William Blair analysts said in a note this morning that they believed the “clinical risk of ARD-101 is elevated, as the cardiac events could be mechanism-based and call into question the therapeutic window of ARD-101.”
“As a potential silver lining to the phase 3 pause, the occurrence of the cardiac events could allow early unblinding of the study … pending discussions with the FDA,” the analysts added in the March 24 note. “This could provide a path forward by allowing early signals of efficacy to be detected, which would better position Aardvark to design and conduct the second registration-enabling study.”
In a statement yesterday, Aardvark founder and CEO Tien Lee, M.D., said patient safety “will always be our highest priority.”
“We are actively engaging with the FDA with urgency to determine the best path forward for our programs,” Lee added.
As recently as December, William Blair analysts had suggested that ARD-201 could “serve as an oral and more tolerable alternative” to the approved GLP-1 blockbusters from Eli Lilly and Novo Nordisk.

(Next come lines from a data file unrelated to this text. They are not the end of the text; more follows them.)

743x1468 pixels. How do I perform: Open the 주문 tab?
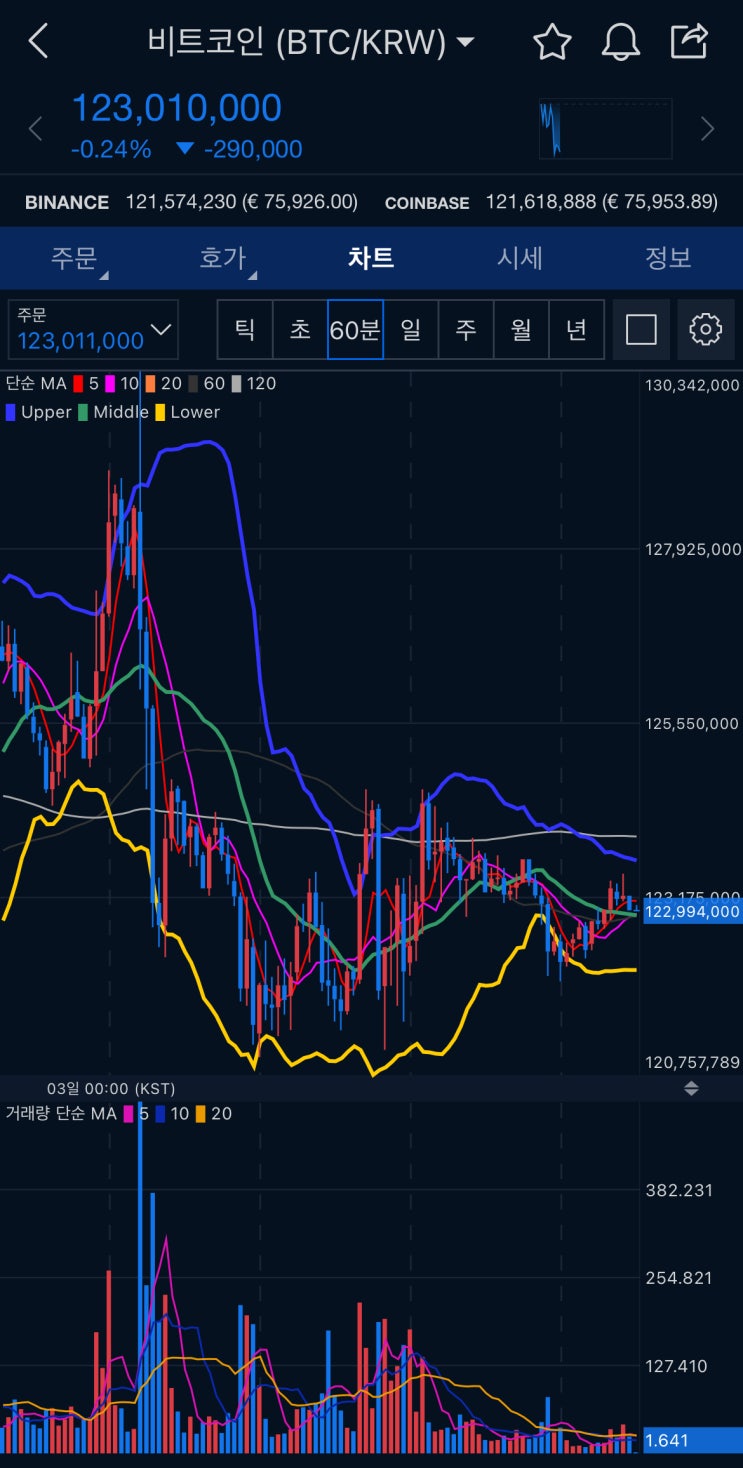tap(75, 258)
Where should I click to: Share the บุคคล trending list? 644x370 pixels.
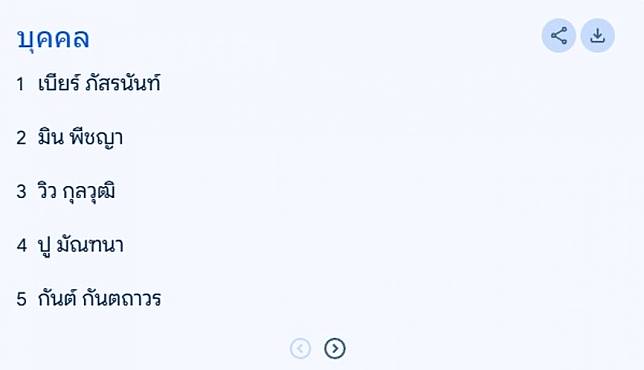tap(559, 36)
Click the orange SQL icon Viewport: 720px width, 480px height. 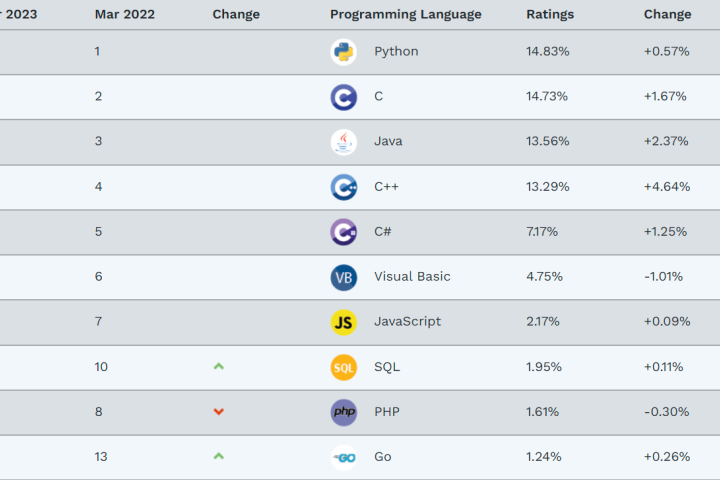343,367
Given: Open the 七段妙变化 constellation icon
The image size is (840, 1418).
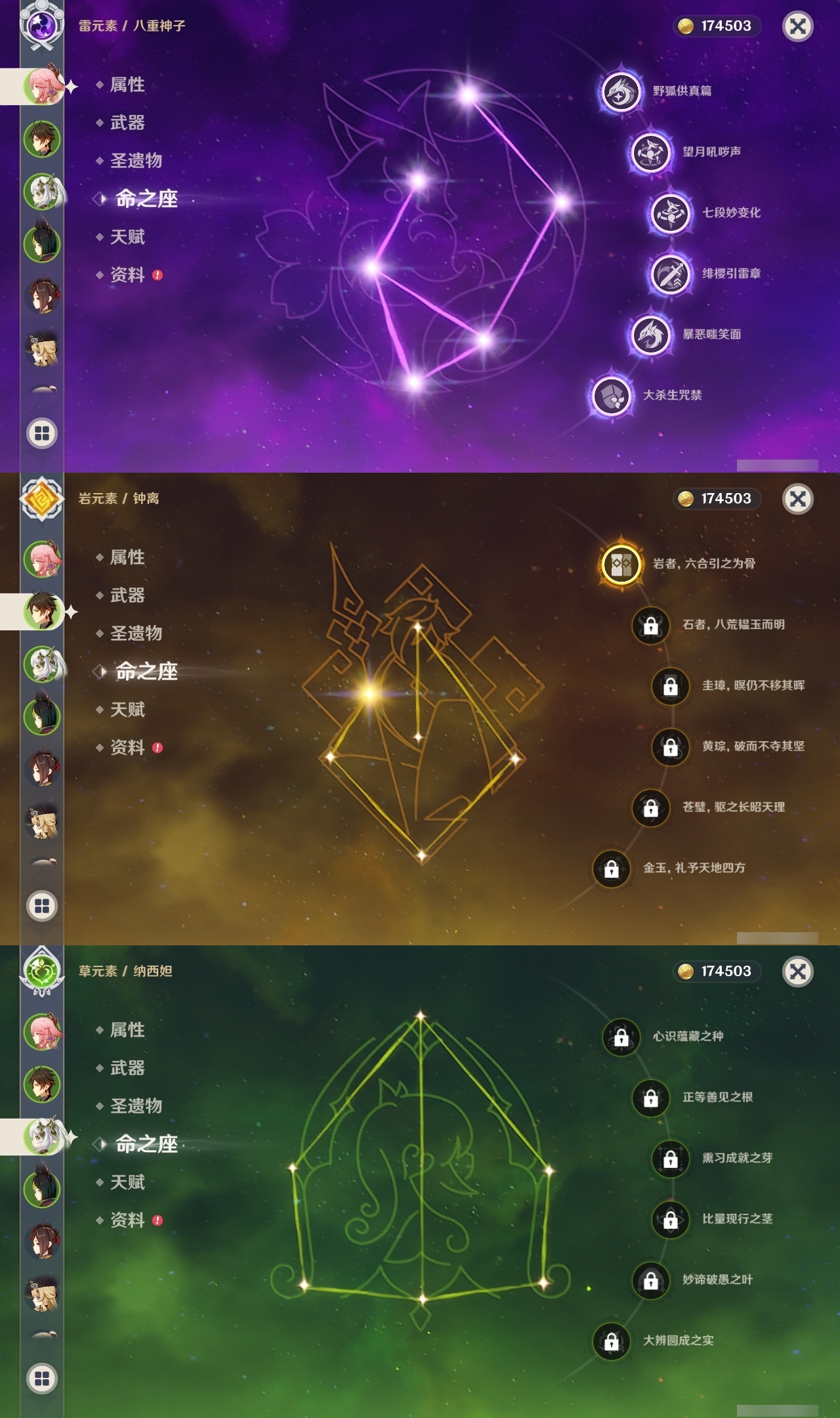Looking at the screenshot, I should 670,213.
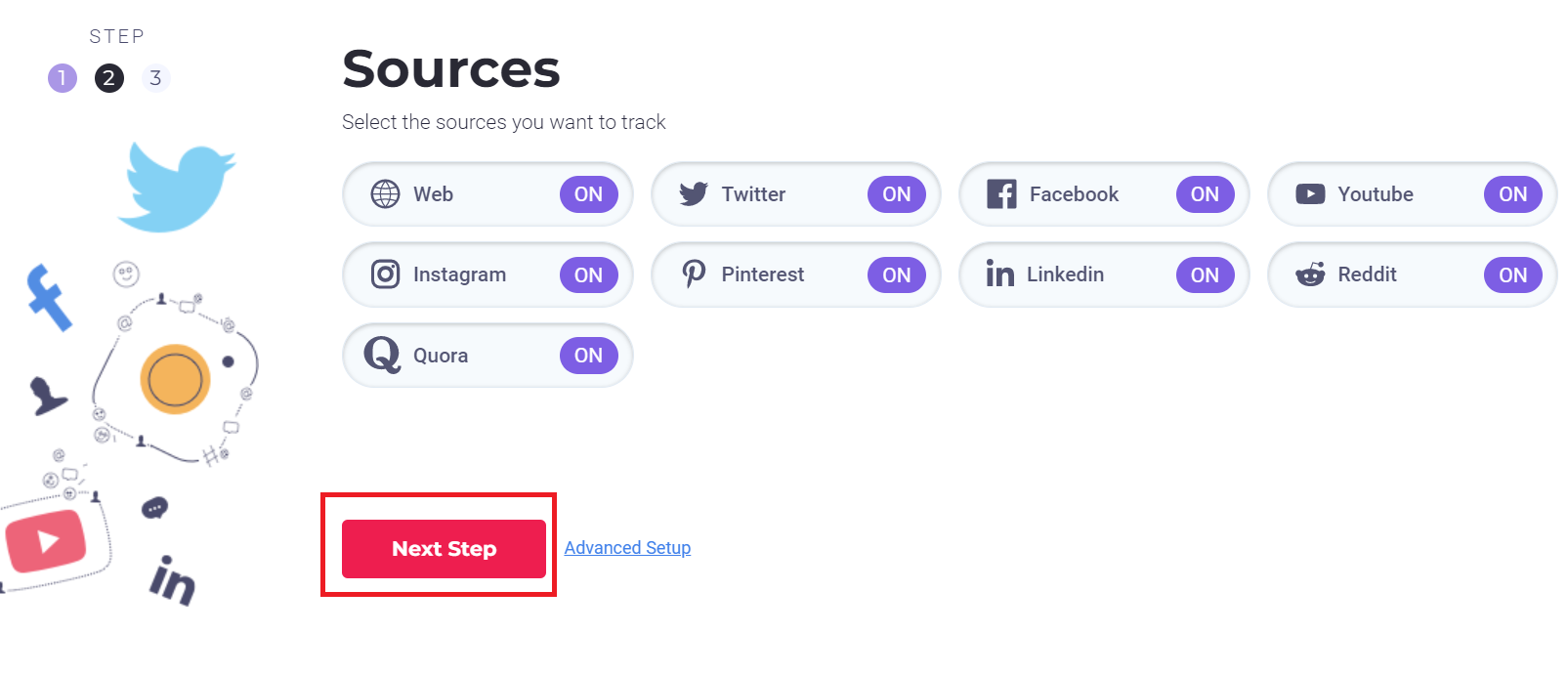Screen dimensions: 1568x675
Task: Turn off the Web source toggle
Action: click(588, 194)
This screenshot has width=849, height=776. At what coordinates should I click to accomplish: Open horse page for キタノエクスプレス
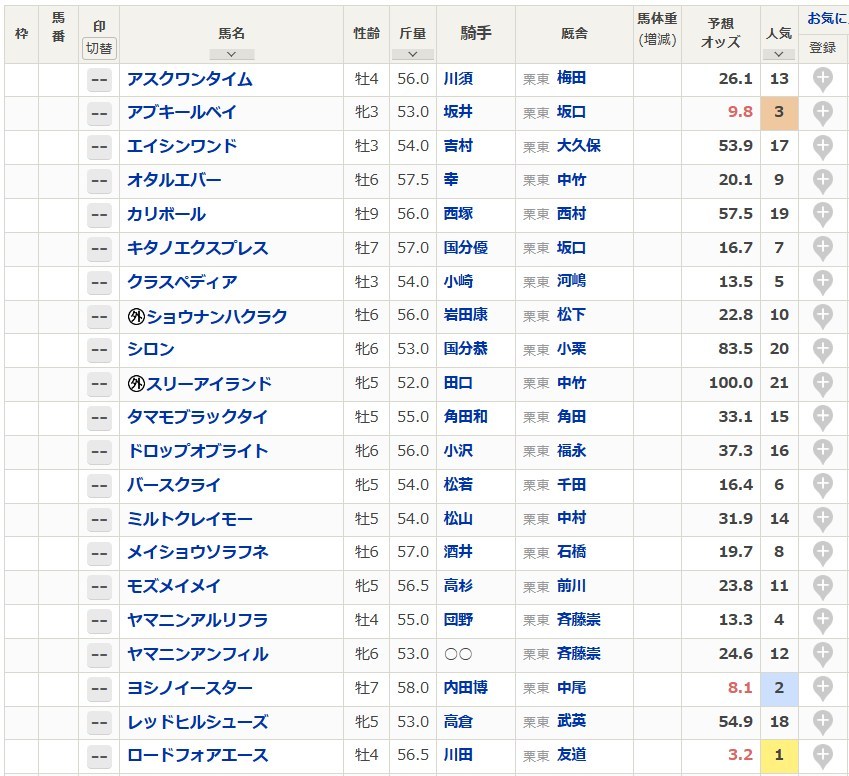(198, 248)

The fact that “both the maintenance and induction settings are being investigated offer investors multiple shots on goal,” the analysts noted at the time.
The decision to pause ARD-201’s trials means Aardvark’s entire pipeline is now on hold. News of ARD-101’s temporary halt sent Aardvark’s share price spiraling down by 54% in early March. After initially trading around $16 per share following its $94 million IPO last year, Aardvark’s stock closed trading Monday at $4.06.